→ 課題 1
本文によると、近年、各国間・各地域間の時間距離が急速に短縮されたのは何の発達によるか。
→ 課題 2
本文の「近年、交通手段、情報通信技術」から「解決の必要性も出てきている。」までを、両端を含めてそのまま繰り返し書くこと。

→ 本文
----

近年、交通手段、情報通信技術等の発達により、各国間・各地域間の時間距離が急速に短縮され、国境を越えた人、モノ、情報等の往来が飛躍的に増大している。
このような状況のもとで、我が国でも産業活動に限らず、社会・経済・文化のあらゆる面で、海外からの影響が日常的な問題として地域における住民生活の場にも及んできている。また、在住外国人の増加や、企業の海外取引の増加など、地域レベルでの海外との接触や関係の増大がみられるようになり、さらに環境問題など国境を越えた新たな共通問題の解決の必要性も出てきている。

----

→ データ部分
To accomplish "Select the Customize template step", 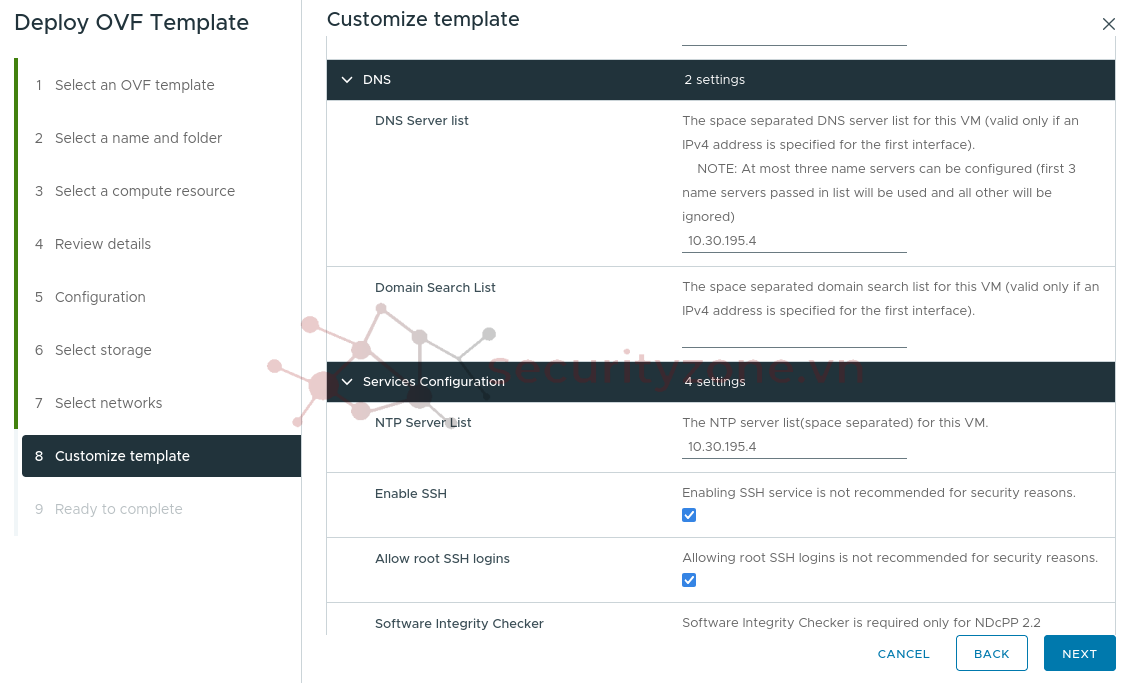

----

→ 解答例 1
交通手段、情報通信技術等の発達による。

→ 解答例 2
近年、交通手段、情報通信技術等の発達により、各国間・各地域間の時間距離が急速に短縮され、国境を越えた人、モノ、情報等の往来が飛躍的に増大している。
このような状況のもとで、我が国でも産業活動に限らず、社会・経済・文化のあらゆる面で、海外からの影響が日常的な問題として地域における住民生活の場にも及んできている。また、在住外国人の増加や、企業の海外取引の増加など、地域レベルでの海外との接触や関係の増大がみられるようになり、さらに環境問題など国境を越えた新たな共通問題の解決の必要性も出てきている。